NIAS will develop relevant plans to support delivery of the priorities identified below, where we do not have sole or lead responsibility.

  • Healthcare associated infections: in the year to by March 2010, secure an overall reduction of 35% in MRSA, MSSA and Clostridium Difficile infections compared to 2007-08.
  • Patient Experience: by September 2009, Trusts should adopt Patient and Client Experience Standards in relation to Respect, Attitude, Behaviour, Communication, and Privacy and Dignity, and have put in place arrangements to monitor and report performance against these standards on quarterly basis.
  • Service Frameworks: by March 2010, ensure the implementation of agreed standards from (i) the Cardiovascular Service Framework and (ii) the Respiratory Service Framework, in accordance with guidance to be issued by the Department in April 2009 and June 2009 respectively
  • Fractures (PSA 3.3):from April 2009, 95% of patients should, where clinically appropriate, wait no longer than 48 hours for inpatient fracture treatment.
  • A&E:from April 2009, 95% of patients attending any A&E department should be either treated and discharged home, or admitted within four hours of their arrival in the department.
  • Stroke services (linked to PSA 3.5): by March 2011, ensure that 50% of patients attending hospital within 90 minutes of the onset of stroke symptoms receive a CT scan and report within a maximum of a further 90 minutes to inform the appropriate use of thrombolysis.
  • Neonatal transport: from April 2009, ensure that a dedicated paediatric and neonatal intensive care transport service is in place on a 24/7 basis.
  • Unplanned admissions (PSA 4.3): early intervention approaches should be further developed to support identified patients with severe chronic diseases (e.g. heart disease and respiratory conditions) so that exacerbations of their disease which would otherwise lead to unplanned hospital admissions are reduced by 50% by March 2010.
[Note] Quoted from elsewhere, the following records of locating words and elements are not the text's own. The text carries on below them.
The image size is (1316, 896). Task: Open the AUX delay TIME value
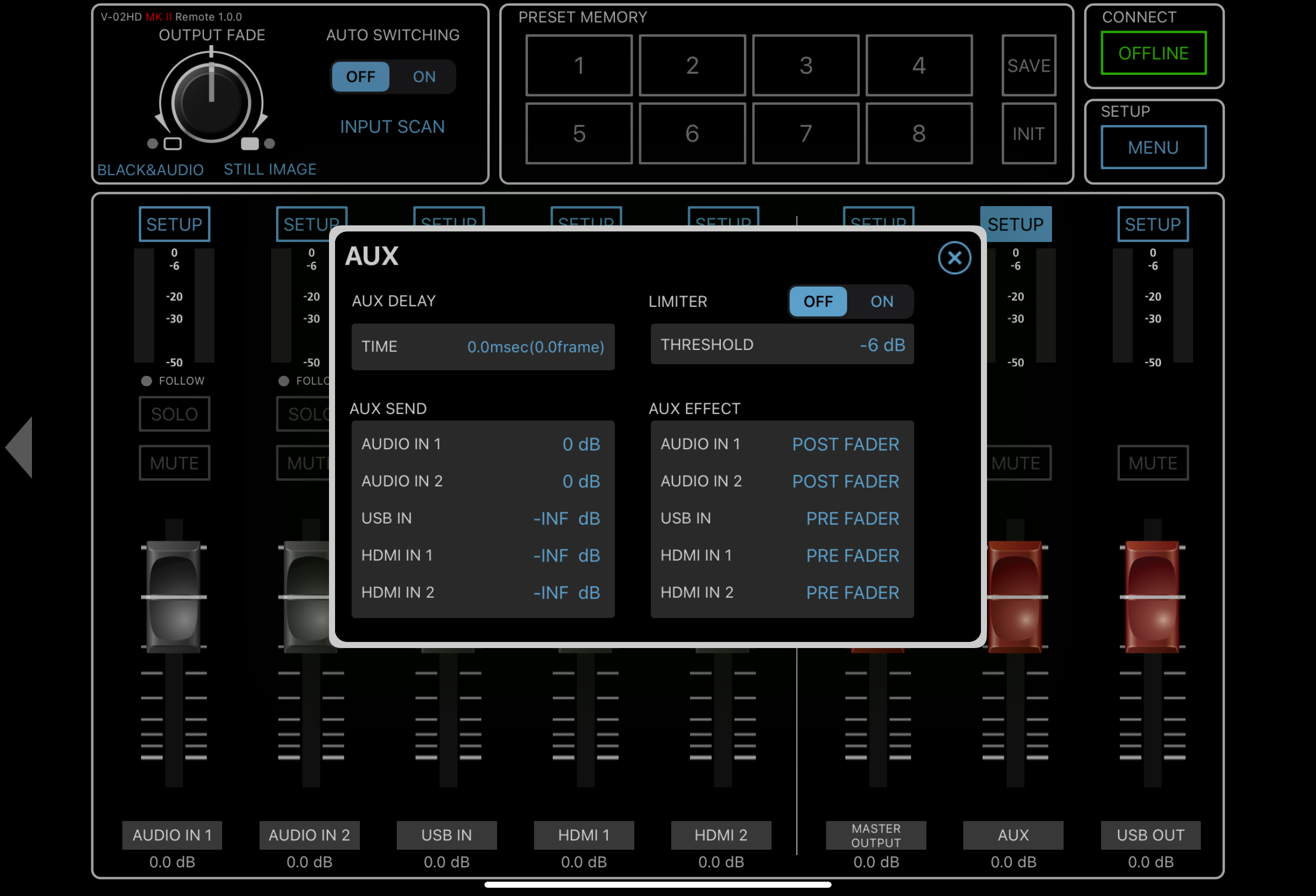pos(535,347)
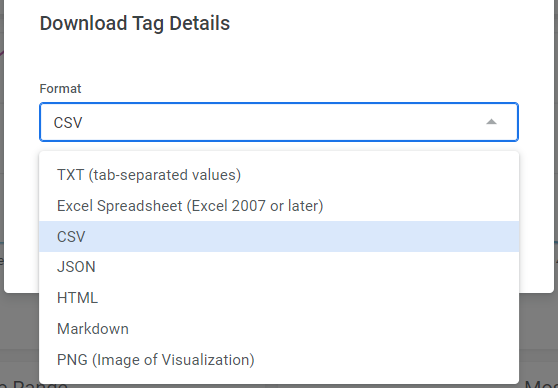Click empty space between title and Format label
The image size is (558, 388).
(279, 59)
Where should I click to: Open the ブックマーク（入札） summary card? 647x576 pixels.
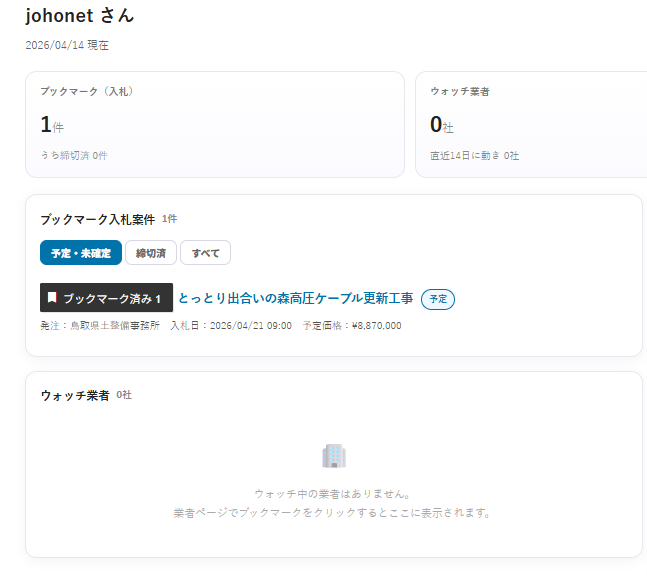tap(215, 123)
  • Hospital discharges (PSA 4.4): from April 2009, 90% of complex discharges should take place within 48 hours, with no discharge taking longer than seven days. All other patients should be discharged within six hours of being declared medically fit.
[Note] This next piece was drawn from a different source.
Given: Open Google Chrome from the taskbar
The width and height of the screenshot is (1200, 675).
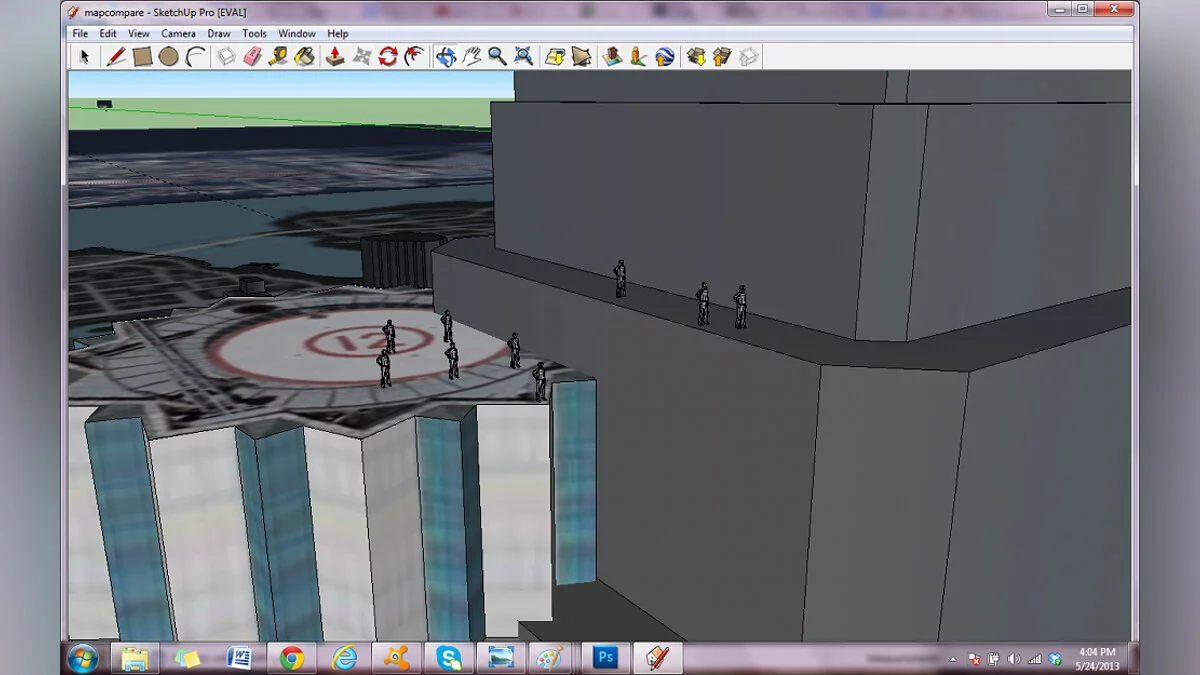Looking at the screenshot, I should point(291,657).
  • Finance: the Department and all HSC organisations should live within the resources allocated and achieve financial balance.
  • Timely implementation of service developments: Commissioners and Trusts should ensure that not less than 90% of the monies – but ideally, of course, 100% – allocated for service developments in 2009-10 are expended during the course of the year in accordance with agreed plans, and assuming full resources are required to deliver the targets and commitments. This aim will be kept under review between the Department, Commissioners and Trusts to secure the best available balance between the overriding aim of actually improving services and the need to secure economy, efficiency and effectiveness in the full and proper use of the money available
  • Absenteeism (PSA 9.1): each Trust should reduce its level of absenteeism to 5.5% in the year to March 2010, reducing to 5.2% in the year to March 2011.
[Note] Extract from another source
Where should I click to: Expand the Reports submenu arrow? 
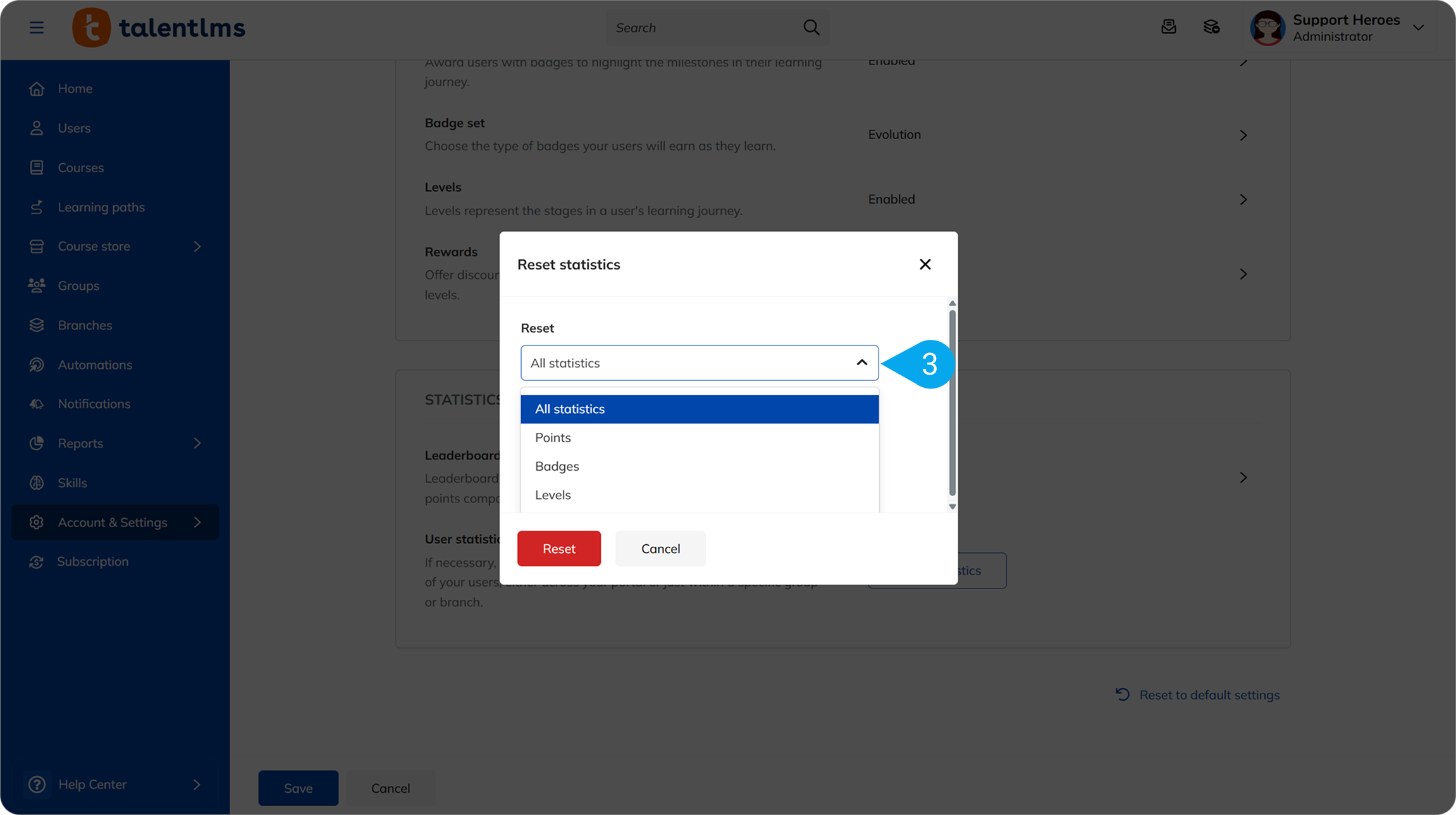pyautogui.click(x=197, y=443)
  • Investment programme – during 2009-10, Trusts must ensure that, for all key strategic projects, agreed timescales are met for the completion of business cases, project procurement, and project delivery.

RESOURCE UTILISATION

NIAS has consistently delivered services on a sound financial footing in spite of significant pressures arising from increased demand and other pressures, and met the tests of financial performance required by DHSSSPS. Information sourced from the Welsh Audit Office illustrates that NIAS does not enjoy levels of investment comparable to UK ambulance services delivering similar or higher levels of performance typically in areas of greater population density, which facilitate faster ambulance response.